AVAILABLE RECORDS:
+---+

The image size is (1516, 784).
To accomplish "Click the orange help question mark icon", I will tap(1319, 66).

+---+

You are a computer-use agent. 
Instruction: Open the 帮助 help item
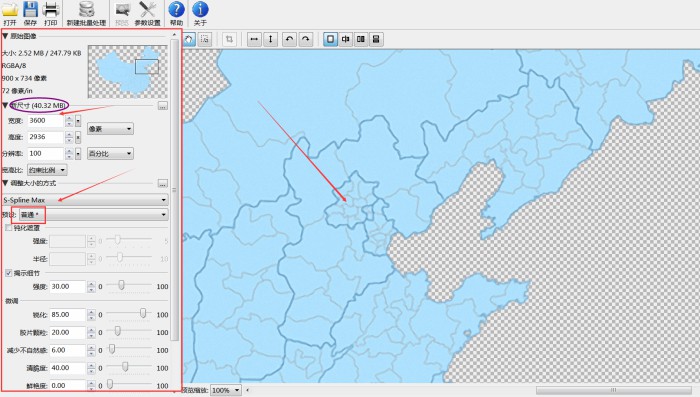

+---+

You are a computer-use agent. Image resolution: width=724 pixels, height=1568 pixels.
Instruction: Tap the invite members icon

+---+

PROBLEM REQUIREMENTS:
What lines in the listing above contain the word "Instruction"? Show each one.

WRITTEN SOLUTION:
Instruction: Open the 帮助 help item
Instruction: Tap the invite members icon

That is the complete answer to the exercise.